You need to dilute your 10x buffer to a final 1x buffer concentration, not just add 3µl per reaction (I don't understand where the 3ul come from). If you need to add that much volume of DNA, you can prepare the reactions in a final volume of 100ul, add 10ul of buffer, keep your DNA and enzyme volumes as they are, and then top up with water.
Just my 2 cents.
on the other hand, if there's an actual reason to have the buffer at 0.4x concentration just ignore my message
Your 2 cents are worthy to me..hehe..
No, the 0.4x is not part of the reaction conditions. I think that is a dumb mistake by me. I am suppose to follow the general reaction conditions for restriction digestion which agrees with your suggestion.
I will definately give that protocol a try and hope for the best.
Thanks, you guys are awesome!
You should be adding water to your restriction digest. I'd recommend this reaction setup:
5 ul of a 10x buffer (use the right one, probably buffer 4 if you use NEB enzymes)
0.5 ul 100x BSA
1 ul each enzyme
1 ug of DNA (less than 15 ul total volume)
sufficient water to bring the volume to 50 ul (more than 27 ul)
This does several things:
1) correct final buffer concentration (1x)
2) dilutes impurities in your DNA prep that can cause problems (primarily ethanol and Gu-HCl)
3) reduces the concentration of glycerol in the reaction (REs are in 50% glycerol, and you need to keep the final concentration below 5%)
Your reaction will be mostly done in 30 minutes of incubation at 37, and if you choose your enzymes, you can heat kill it at 80 for 20 minutes and use it directly in a ligation. It's easiest to do this in a PCR cycler.
It is a mistake to try to maintain a high concentration of DNA in these reactions. You don't need it for ligation, and trying to do it leads to many problems. Load 20 ul of the cut product on a gel, use 2 ul in a ligation, and keep the rest in the freezer if you want.
Hey Phage 434,
Wow, thanks to you too, I will be honest with you a lot of the points you mentioned in your post I am not familiar with. It really helps to know these key points you mentioned for future lab work. I will also try your method and hope for the best result that are satisfying.

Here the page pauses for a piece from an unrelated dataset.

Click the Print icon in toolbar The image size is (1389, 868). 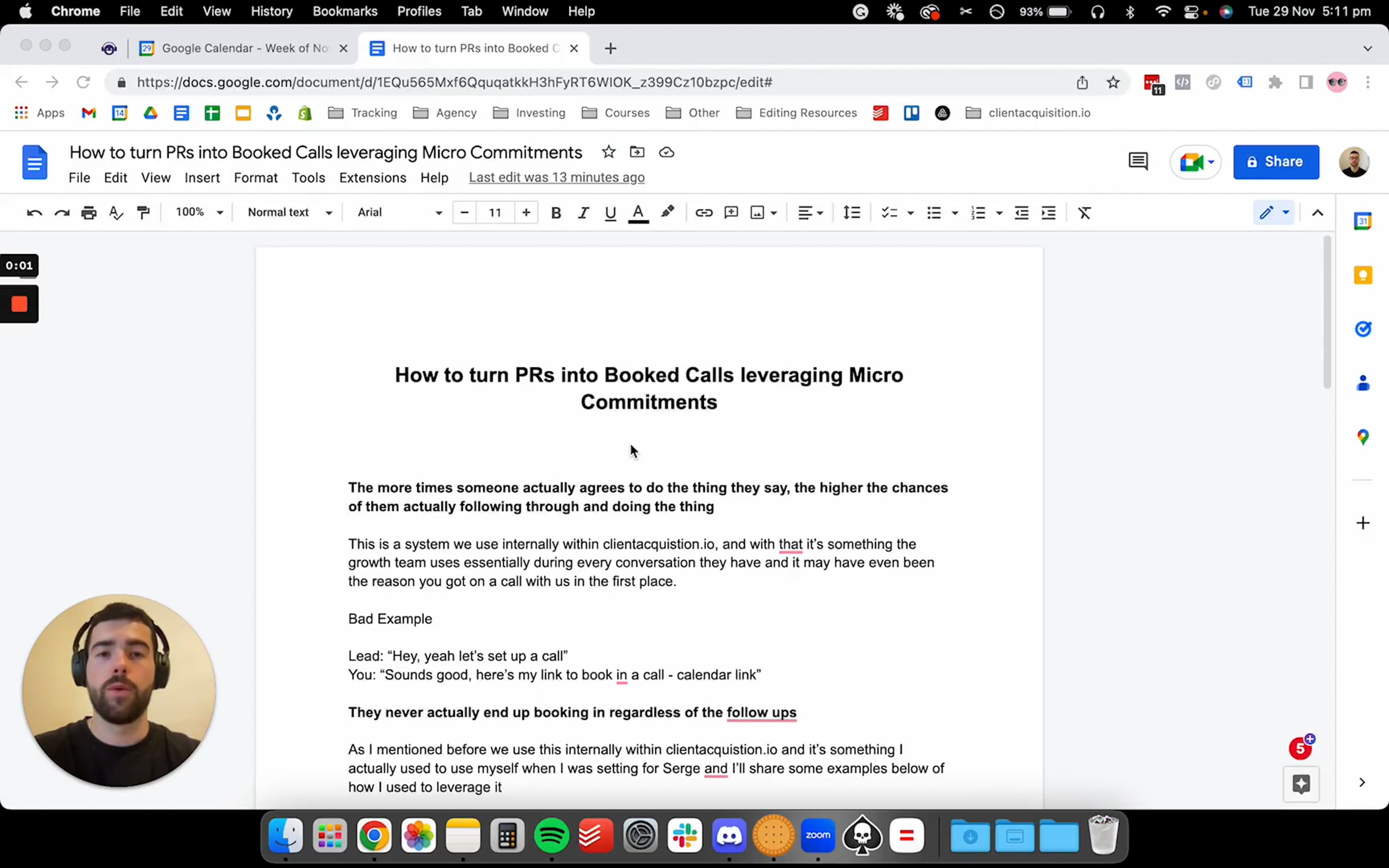click(x=89, y=212)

I really hope this forum keeps going, it is great help to beginners like me.
Almost a doctor, I would have tried your method as well but realized I did not have enough plasmid mini prep left . I went ahead and tried only Phage434's latest suggested protocol. Unfortuantely, the digestion failed again. Here is a picture of how the digestion banding pattern is
I forgot to run an undigested TOPO+insert on the same gel, and ended up running it by itself on a separate gel. Here is the image of the undigested TOPO+insert
The image is not very clear, sorry.
Based on the image, I would assume that my samples did not get digested. I thought my enzymes are the problem, but one of my colleagues in the lab recently used the enzymes and their digestion was successfull.
I am confused as to what my problem is
Thanks again to all
So, I would say there is no insert.
Which clone(s) have you checked by digestion? Based on your PCR-Gel, I would have chosen samples 6 and 12.

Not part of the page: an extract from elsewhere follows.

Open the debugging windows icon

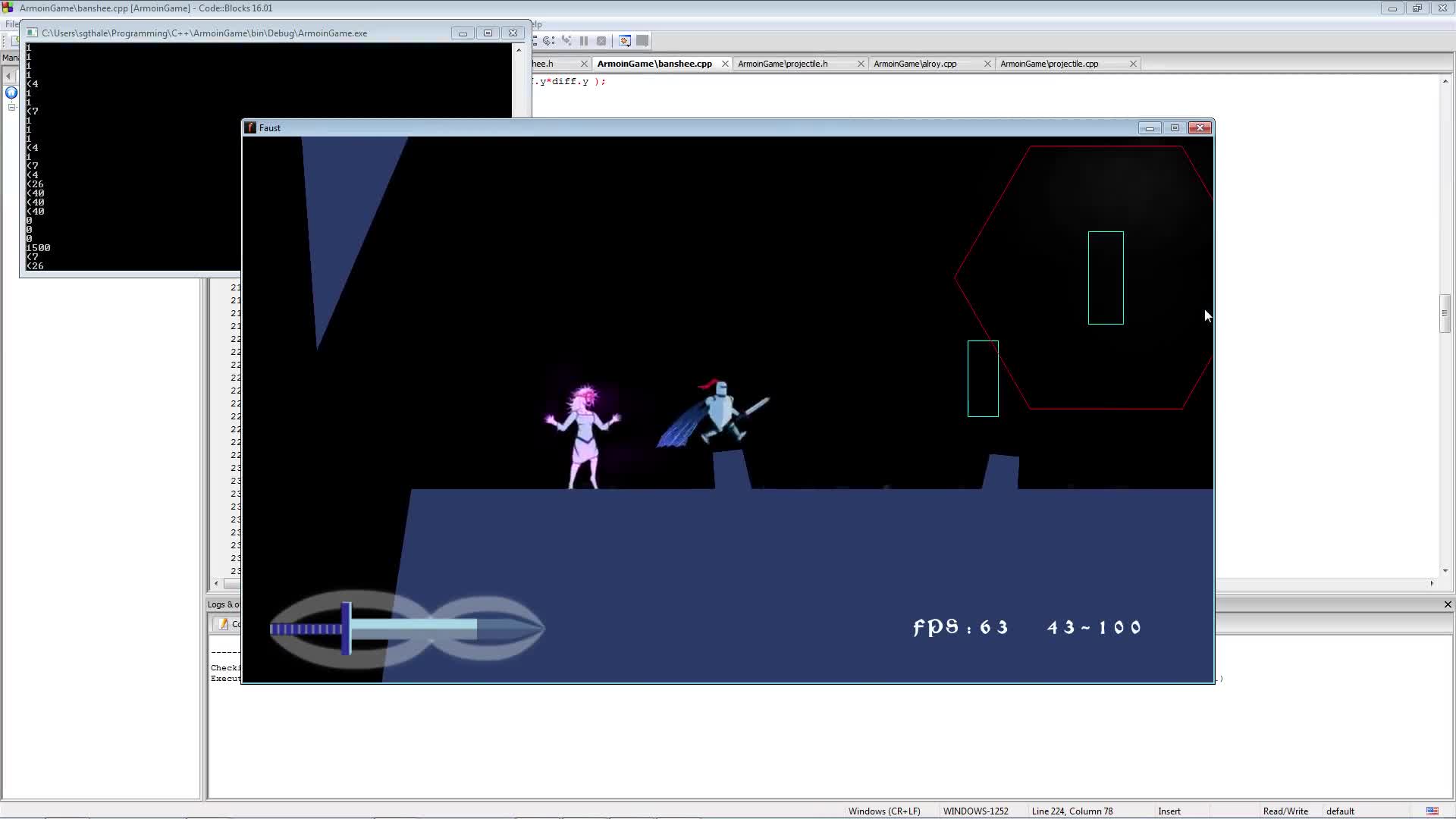(x=625, y=41)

One question considering your PCR...have you run a negative control? All bands besides lane 6 and 12 seem to me like they could be false positive.

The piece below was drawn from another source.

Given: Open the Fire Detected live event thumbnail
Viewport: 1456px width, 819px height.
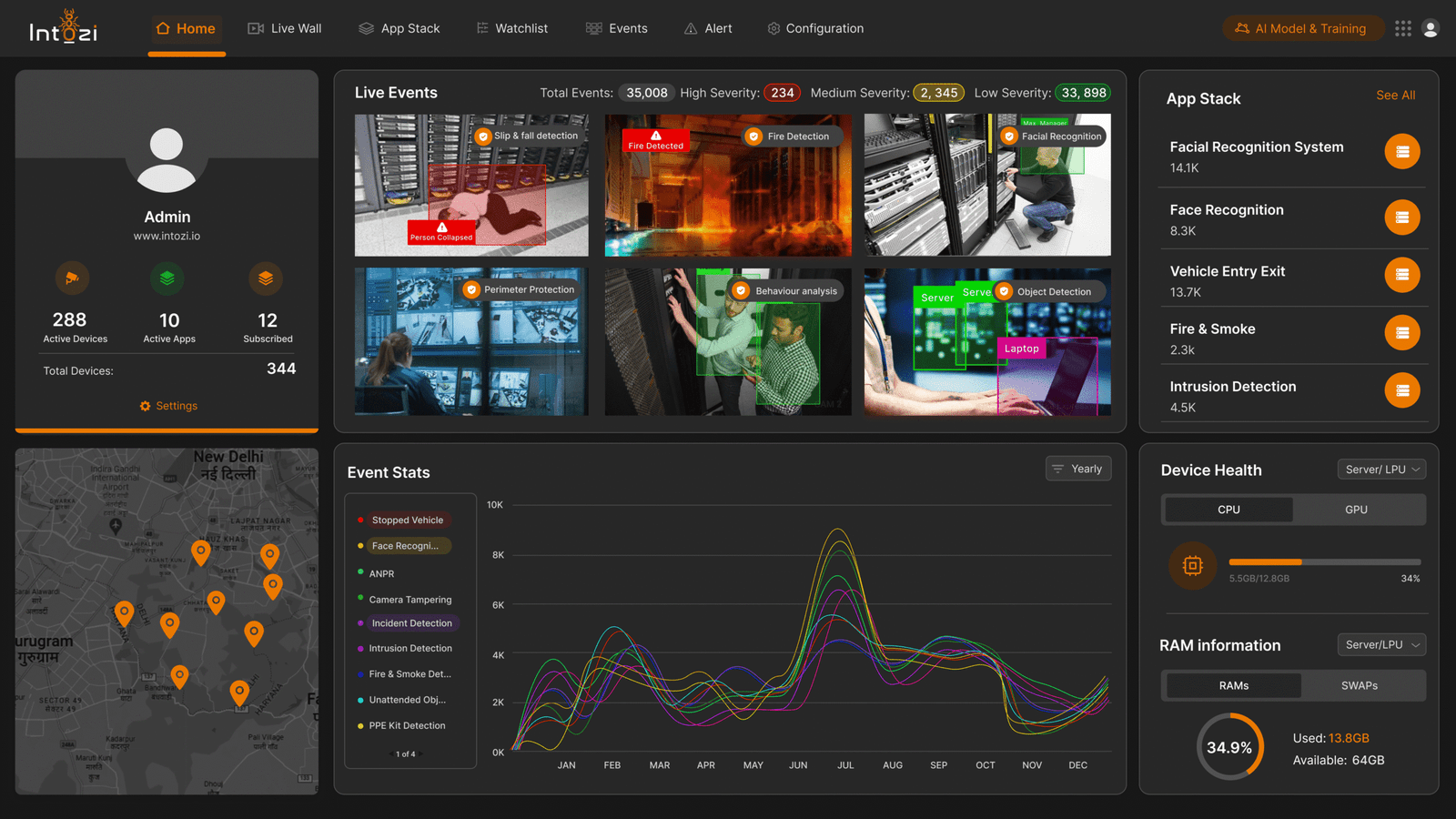Looking at the screenshot, I should coord(728,185).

Have you tried another enzyme just for checking your constructs? Are you sure that neither NdeI or XhoI cut in your insert?
I agree with Papaver. Try cutting with another enzyme, one that cuts your vector backbone. The bands look uncut. Are you expecting the NdeI and XhoI sites to be present in the original vector, or are they on your insert? It might be time for sequencing if you can't figure out what is happening. Dead enzyme would also explain this, so check that you can cut something else (or show that the DNA can be cut with a different enzyme).